Cuma, Ağustos 08, 2014

Çılgın Anne

Fotoğraf 01 Ağustos 2013 yılından
 
Tontalak madem babaannede kalıyor bizde kendimize vakit ayıralım gezmelere akalım dedik ama ne mümkün. Kendi kendime soruyorum tontalağın ahı mı tuttu ne?

Salı akşamı eniştem geldi, bizde kaldı. Çarşamba akşamı Beykoz'a gitmek zorunda kaldık hani iyi de oldu çocuğumuzu gördük. Cuma akşamı gidemezdik teyzemler bize gelecekti kala kala bir perşembe akşamı kalmıştı bize. Kaç gündür fırtına geliyor, hortum geliyor haberleri olduğu için yağmurlu havada ne iyi gider. Tabi ki sinema. Planlar yapıldı ama plana annemin telaşı dahil edilmedi. Nasıl mı?

Annem dün sürekli aradı.Sakın eve gitme babanla bize gel diye (işim annemin evine çok yakın)Nedenmiş efendim hortuma yakalanırmışım, hortum beni alırrrrrr götürürmüş bir yerlere. Burası da Amerika ya..

Bir annenin abartılı telaşına yok artık daha neler demek istemediğim için ne güldüm ne yorum yaptım.Ben de bir anneyim sonuçta.Anlıyorum. Hem nasıl anlamam. Bu konuşmadan bir saat sonra kayınvalidemi aramış, ne yapıyorsunuz diye sorduğumda 'hiç bahçede yağmuru seyrediyoruz Eray ile' cevabını aldığımda telaşlanmamış mıydım? Anne lütfen içeri girin, her yer ağaç yıldırım düşer çocuğuma,çok huzursuz oldum dememiş miydim? Demiştim. Ama küçük bey içeri girmek istemedi. Nedenmiş yağmuru seyretmek çok eğlenceliymiş, çok güzelmiş. Bu çocuğun romantikliği aynı babası. Babasının oğlu ne olacak işte.

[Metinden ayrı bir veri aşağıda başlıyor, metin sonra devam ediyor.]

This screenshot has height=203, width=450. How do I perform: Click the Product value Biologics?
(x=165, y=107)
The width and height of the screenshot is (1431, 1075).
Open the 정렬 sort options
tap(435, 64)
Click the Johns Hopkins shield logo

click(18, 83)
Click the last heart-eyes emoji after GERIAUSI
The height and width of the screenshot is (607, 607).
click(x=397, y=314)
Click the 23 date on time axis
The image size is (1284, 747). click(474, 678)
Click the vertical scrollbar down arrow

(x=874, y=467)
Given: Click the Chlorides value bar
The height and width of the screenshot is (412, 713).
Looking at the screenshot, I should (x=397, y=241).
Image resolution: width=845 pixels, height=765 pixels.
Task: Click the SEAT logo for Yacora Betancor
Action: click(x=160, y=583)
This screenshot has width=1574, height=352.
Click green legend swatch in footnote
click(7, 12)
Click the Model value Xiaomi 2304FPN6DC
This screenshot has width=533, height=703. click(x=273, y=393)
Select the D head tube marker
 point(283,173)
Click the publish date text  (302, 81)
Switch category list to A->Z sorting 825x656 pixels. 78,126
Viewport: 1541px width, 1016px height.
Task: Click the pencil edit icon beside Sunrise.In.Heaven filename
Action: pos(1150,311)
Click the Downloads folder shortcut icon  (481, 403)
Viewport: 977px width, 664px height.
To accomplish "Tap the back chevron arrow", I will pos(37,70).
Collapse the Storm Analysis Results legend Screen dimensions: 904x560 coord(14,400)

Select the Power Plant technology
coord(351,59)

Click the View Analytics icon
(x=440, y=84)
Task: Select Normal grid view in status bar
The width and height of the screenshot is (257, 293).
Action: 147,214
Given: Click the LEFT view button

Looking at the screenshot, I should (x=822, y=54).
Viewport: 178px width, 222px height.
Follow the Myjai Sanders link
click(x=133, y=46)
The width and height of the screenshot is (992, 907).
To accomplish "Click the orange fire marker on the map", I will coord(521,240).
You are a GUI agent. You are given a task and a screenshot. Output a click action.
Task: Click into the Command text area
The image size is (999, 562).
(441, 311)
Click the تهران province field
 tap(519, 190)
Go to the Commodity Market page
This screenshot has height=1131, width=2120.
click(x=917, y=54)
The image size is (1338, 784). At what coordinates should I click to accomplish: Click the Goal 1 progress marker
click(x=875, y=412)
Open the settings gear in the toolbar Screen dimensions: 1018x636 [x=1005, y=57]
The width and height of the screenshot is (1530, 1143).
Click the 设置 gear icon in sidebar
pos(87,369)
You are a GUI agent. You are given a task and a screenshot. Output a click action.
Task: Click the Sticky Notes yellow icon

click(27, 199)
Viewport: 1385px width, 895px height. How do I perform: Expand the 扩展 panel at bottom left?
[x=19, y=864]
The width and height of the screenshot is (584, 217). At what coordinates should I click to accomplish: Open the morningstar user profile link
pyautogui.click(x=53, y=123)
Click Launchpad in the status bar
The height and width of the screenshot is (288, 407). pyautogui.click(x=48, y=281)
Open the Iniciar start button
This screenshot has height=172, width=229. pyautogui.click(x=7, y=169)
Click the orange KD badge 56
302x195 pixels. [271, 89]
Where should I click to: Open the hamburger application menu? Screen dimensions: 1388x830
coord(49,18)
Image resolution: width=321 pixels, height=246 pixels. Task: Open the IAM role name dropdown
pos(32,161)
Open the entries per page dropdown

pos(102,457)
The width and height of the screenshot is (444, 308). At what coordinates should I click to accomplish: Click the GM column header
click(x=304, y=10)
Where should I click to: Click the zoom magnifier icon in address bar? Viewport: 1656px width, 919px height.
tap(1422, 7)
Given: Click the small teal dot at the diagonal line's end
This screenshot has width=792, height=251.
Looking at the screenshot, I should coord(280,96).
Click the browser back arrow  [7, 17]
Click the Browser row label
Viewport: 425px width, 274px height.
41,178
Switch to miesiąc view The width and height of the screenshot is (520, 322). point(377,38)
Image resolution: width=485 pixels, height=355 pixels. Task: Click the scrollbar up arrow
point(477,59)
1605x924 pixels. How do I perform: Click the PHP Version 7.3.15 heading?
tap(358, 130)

Ne diyorduk yaş 35 de olsa bir annenin gözünde hala minicik çocuksun. Anam 35 yıl çalıştım emeklilik hakkımı çatır çatır elde ettim, şimdi rahatım diyemeyeceğin tek meslek.Hep bir telaş, kaygı hali..Hep kendinden önce onu düşünme durumları. Bir yandan da hep bir umut, mutluluk, hayal hali.. Geleceğe dair plan yapma durumları..Yani olumlu-olumsuz aklının hep bir yanını meşgul etme.

Benim annemin aklının bir köşesi değil tümü bizimle dolu bence. Hiç unutmam Erol'un toplantısı vardı geçmiş zaman bir gün araba yok ben metro ile gideceğim anneme. Eray okula başlamıştı o aralar. Metro +otobüs ile gideceğim ya geç kalınca beni merak etmesin diye dediydim. Hay demez olaydım. Ben bunu söyler söylemez bana ne dedi biliyor musun blog. Dur bi gülme krizi tuttu yine o geçsin yazarım....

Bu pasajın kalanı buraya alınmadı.